▶ [Activity]: State whether each of the following statements agrees with the passage on SpamAssassin and the 99.84% accuracy figure, answering yes or no and quoting the words of the passage that decide it. 1. The 99.84% figure came from classifying the same set of 1900 messages twice. 2. Spending 20 seconds on each of the 1900 messages would take 10.5 hours. 3. The figure comes from a study that tested several users.

▶ [Given passage]:
SpamAssassin now an Apache TLP!

Spam: SpamAssassin is now officially an Apache top-level project! InternetNews.com coverage:

The Apache Software Foundation is taking the spam fight to a new level — literally — with the promotion of its Spam Assassin project to top-level status.

Hooray ;)

The ‘humans are 99.84% accurate’ figure

Spam: ‘The spam-classifying accuracy of a human being is 99.84%’. This statement has passed into SlashDot lore as the gospel truth, so time for some debunking.

First off, that’s not what Bill Yerazunis said in the CRM-114 Sparse Binary Polynomial Hashing and the CRM114 Discriminator paper. Here’s the real quote:

the human author’s measured accuracy as an antispam filter is only 99.84% on the first pass

Here’s a copy of the original mail:

I manually classified the same set of 1900 messages twice, and found three errors in my own classifications, hence I have a 99.84% success rate.

(my emphasis). In other words, the author sat down and ran through 1900 messages manually, then ran through them again, and checked to see how many messages in the first batch disagreed with the second.

Let’s consider an alternative situation, where a user is presented with one message, and asked to take their time, give it a full examination and some thought, and then classify the message. I would consider that more likely to be classified correctly, since fatigue will not be an issue (after 1900 messages, I’m pretty tired of eyeballing), and neither will time pressure (taking 20 seconds on each of 1900 mails would require 10.5 hours, and would be excruciatingly boring to boot).

In addition, the study wasn’t clear on exactly how much information from each mail was presented. Too little (just the subject line) or too much (every header and raw HTML), and a human will be more likely to make mistakes than if the mail is rendered fully, and the extraneous header info hidden. In my experience, I’ve never hand-classified 1900 messages purely through either method, because it’s just too tiring, and I know I’ll make quite a few mistakes. The UI for this work is important.

And finally, the figure is derived from a study with one user performing a task once. There’s no way you could use that figure in a serious setting — it’s not valid statistical science. Here’s Henry’s comment:

Yerazunis’ study of “human classification performance” is fundamentally flawed. He did a “user study” where he sat down and re-classified a few thousand of his personal e-mails and wrote down how many mistakes he made. He repeats this experiment once and calls his results “conclusive.” There are several reasons why this is not a sound methodology:
  • a) He has only one test subject (himself). You cannot infer much about the population from a sample size of 1.

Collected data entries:
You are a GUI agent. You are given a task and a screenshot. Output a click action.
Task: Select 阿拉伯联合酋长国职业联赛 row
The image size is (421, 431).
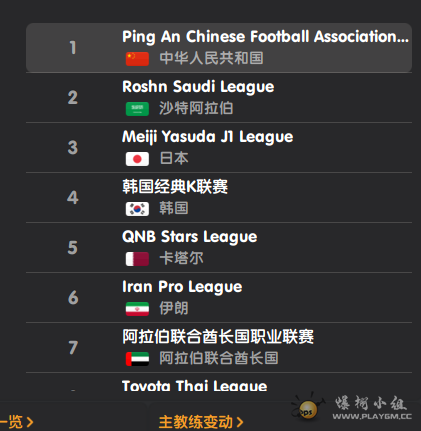[219, 348]
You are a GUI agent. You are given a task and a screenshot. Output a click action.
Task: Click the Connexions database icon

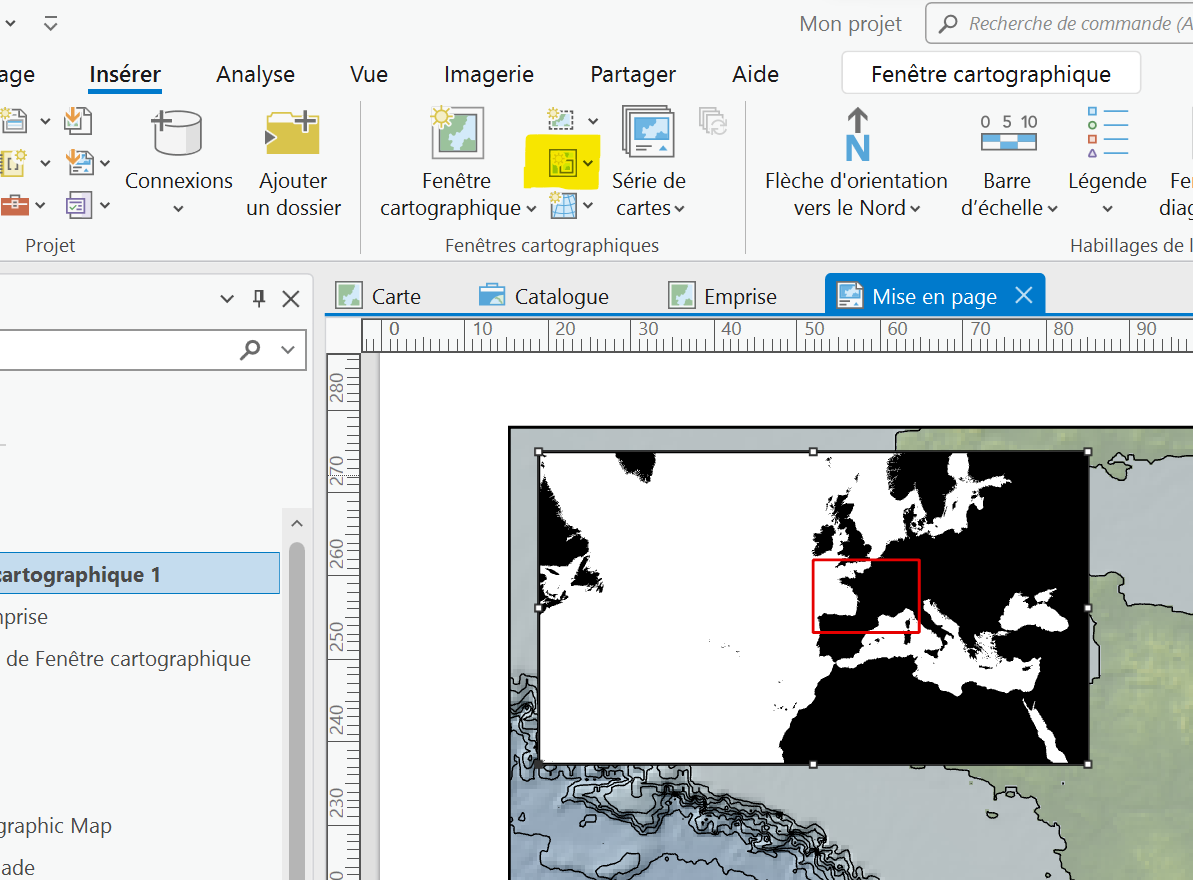(x=177, y=133)
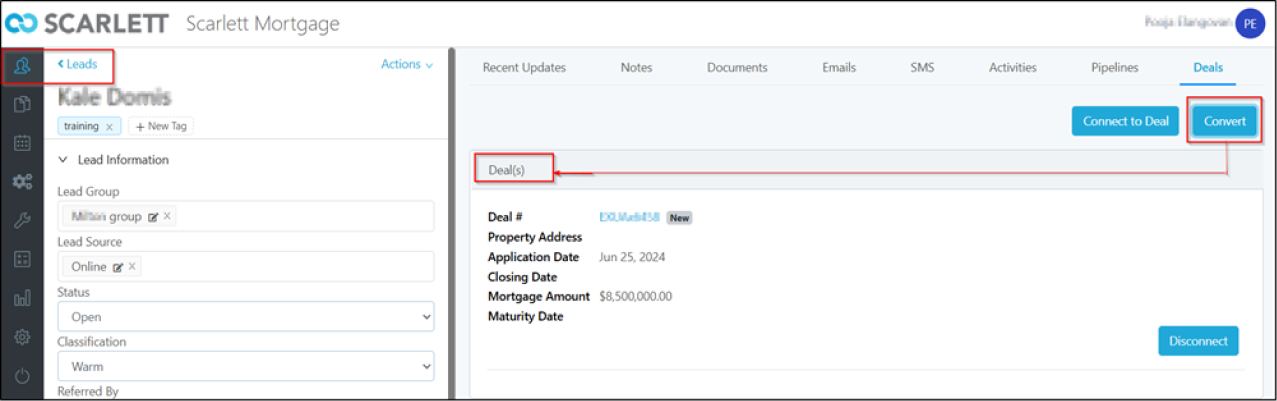Open the bar chart reports icon

coord(22,298)
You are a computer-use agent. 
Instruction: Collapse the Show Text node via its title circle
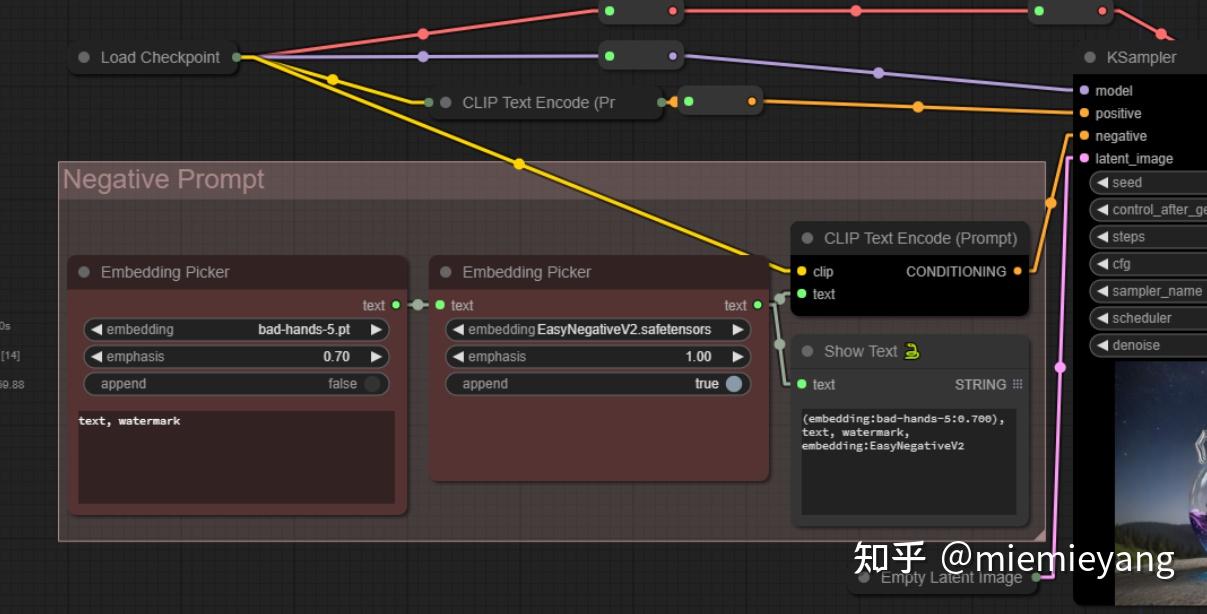(x=806, y=351)
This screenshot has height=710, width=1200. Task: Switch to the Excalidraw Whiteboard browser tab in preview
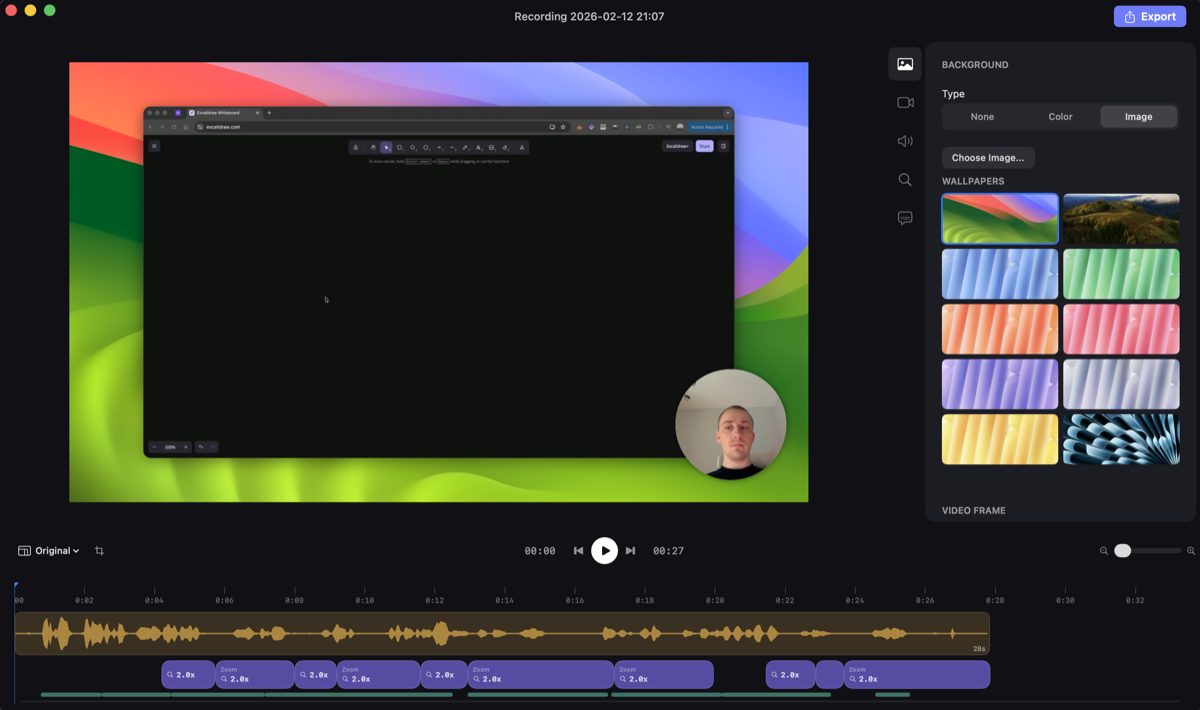[220, 113]
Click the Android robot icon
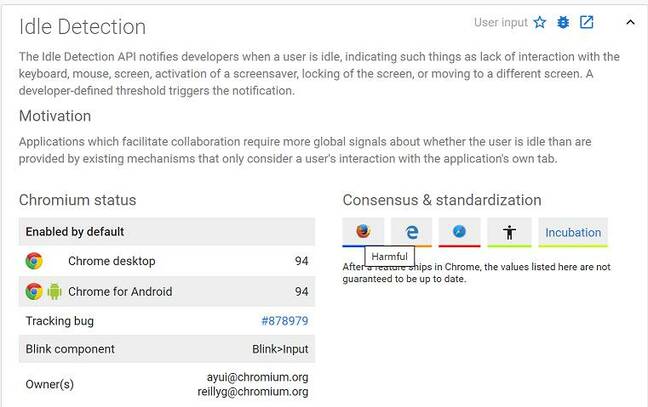648x407 pixels. click(54, 292)
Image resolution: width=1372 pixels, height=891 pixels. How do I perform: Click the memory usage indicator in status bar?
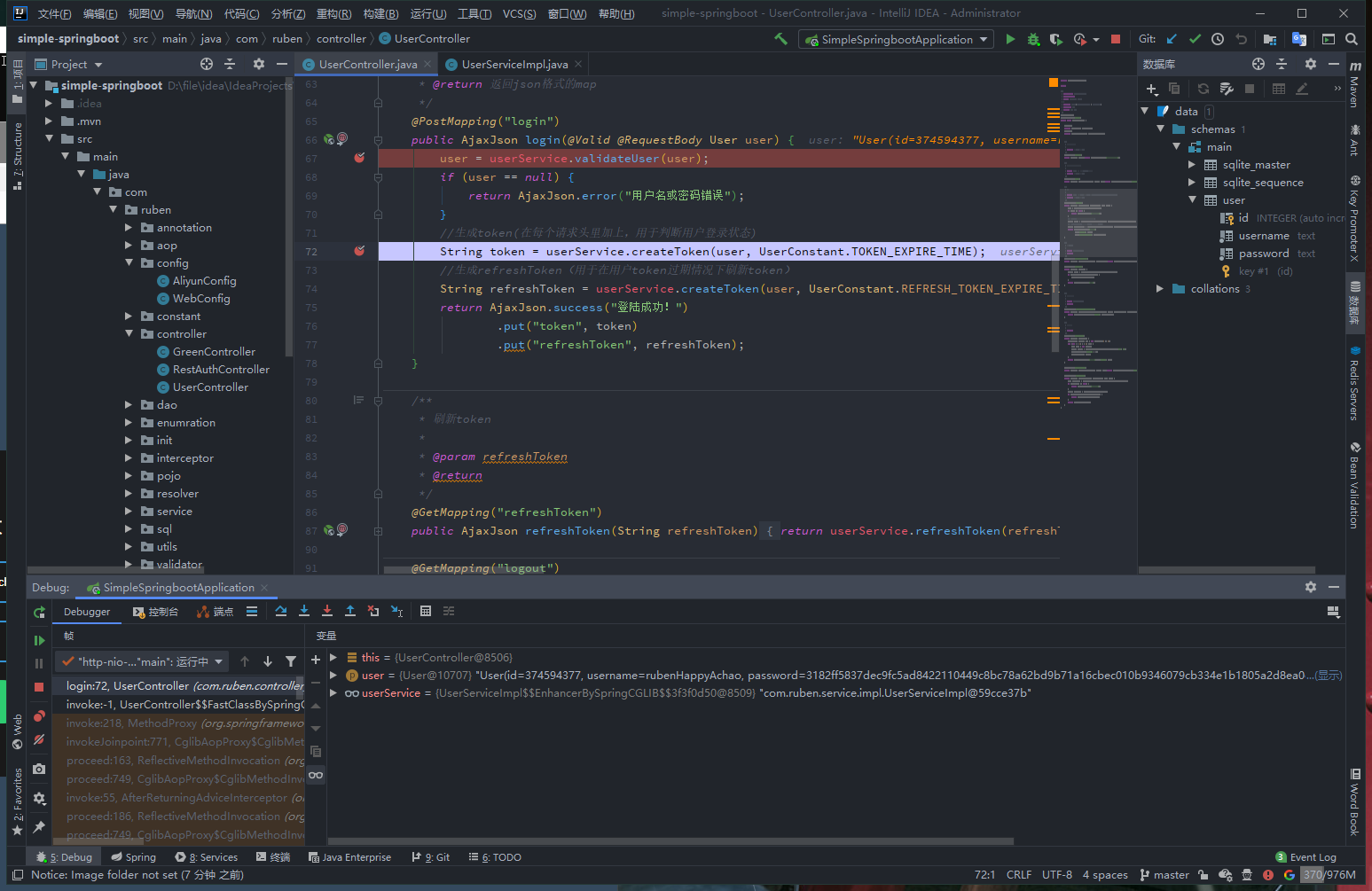coord(1329,875)
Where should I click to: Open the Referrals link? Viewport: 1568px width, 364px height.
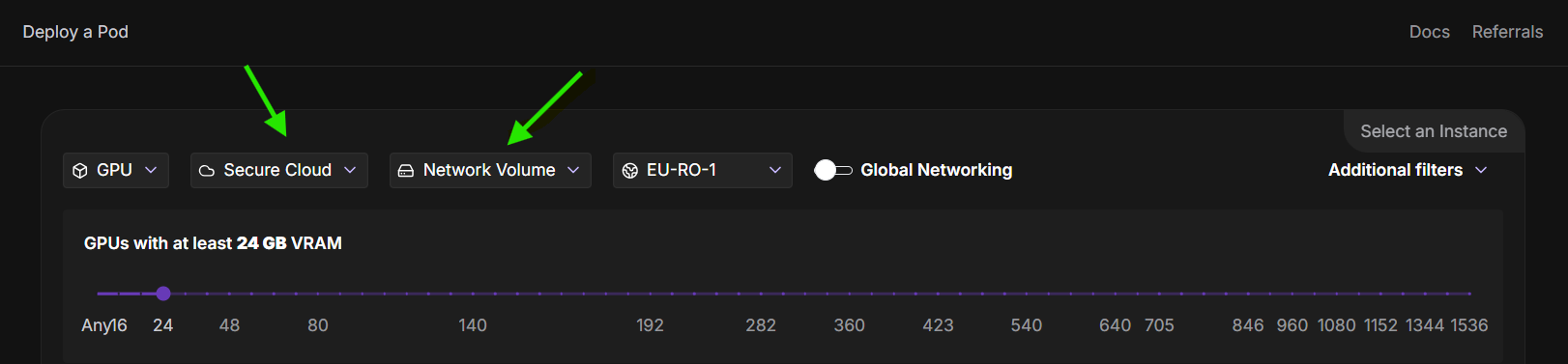1507,32
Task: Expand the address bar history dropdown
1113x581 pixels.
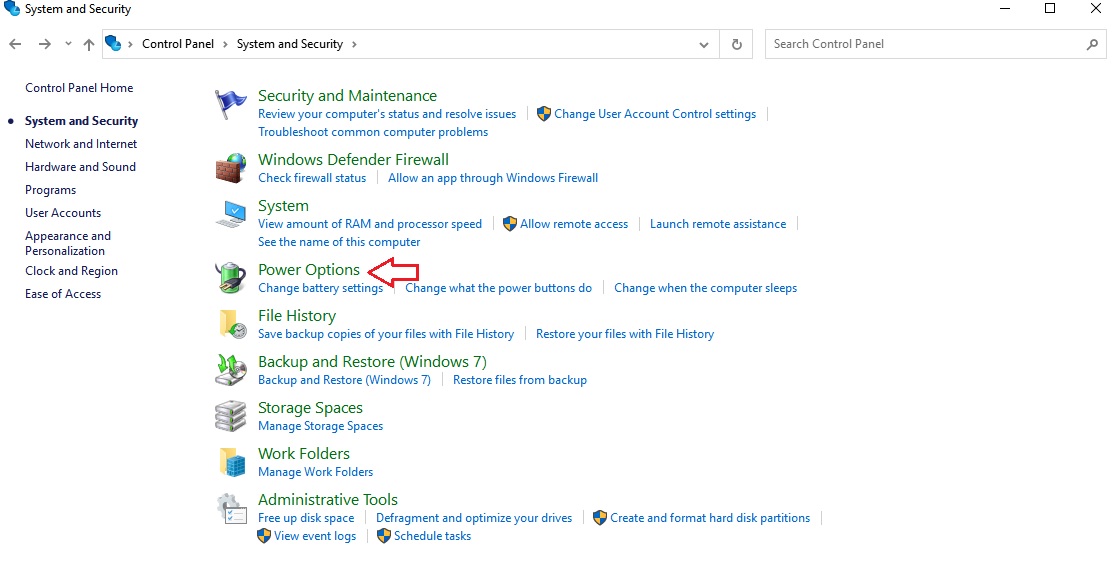Action: click(703, 45)
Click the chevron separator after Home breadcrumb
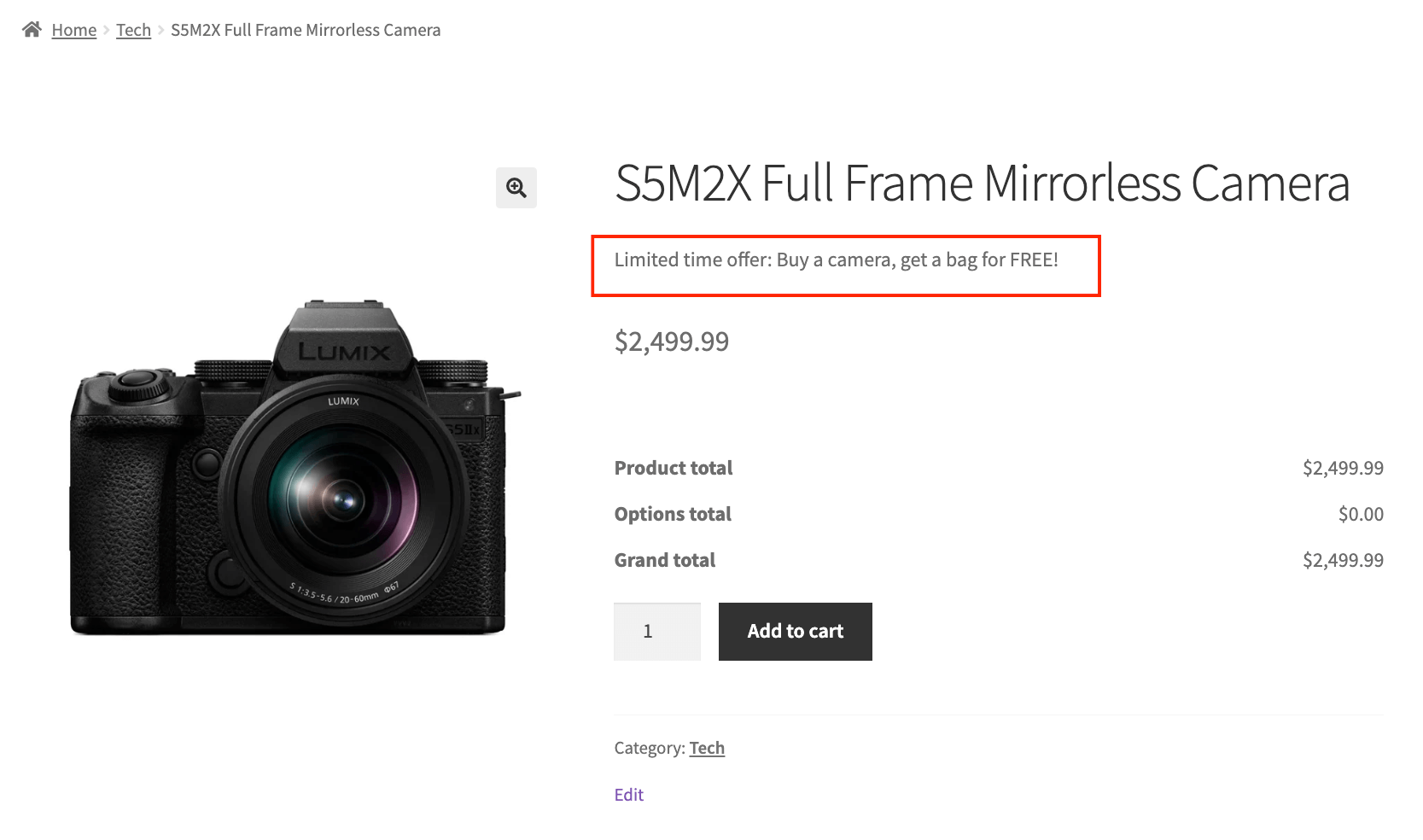 click(107, 30)
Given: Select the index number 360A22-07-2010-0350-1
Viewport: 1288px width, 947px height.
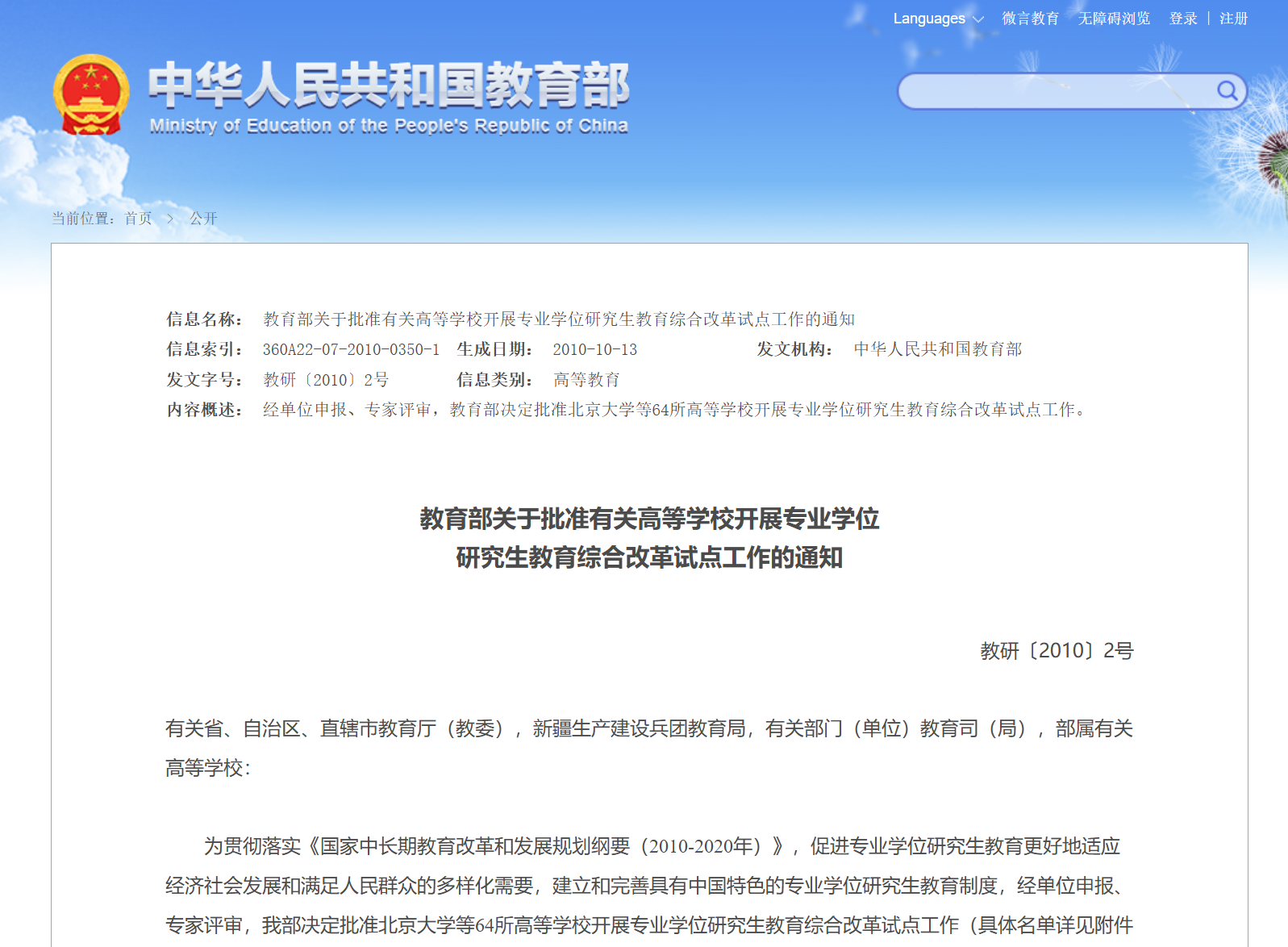Looking at the screenshot, I should pos(351,349).
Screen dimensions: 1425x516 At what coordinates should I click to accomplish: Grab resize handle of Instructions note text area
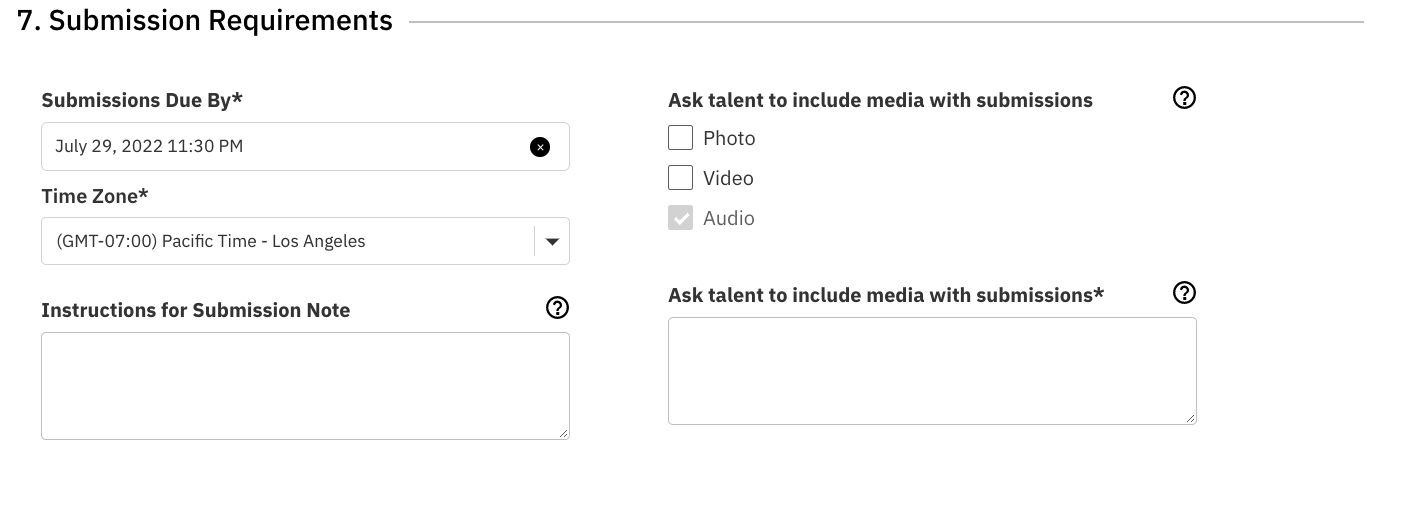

▶ [Task solution]:
1. Yes: "I manually classified the same set of 1900 messages twice, and found three errors in my own classifications, hence I have a 99.84% success rate."
2. Yes: "taking 20 seconds on each of 1900 mails would require 10.5 hours"
3. No: "the figure is derived from a study with one user performing a task once."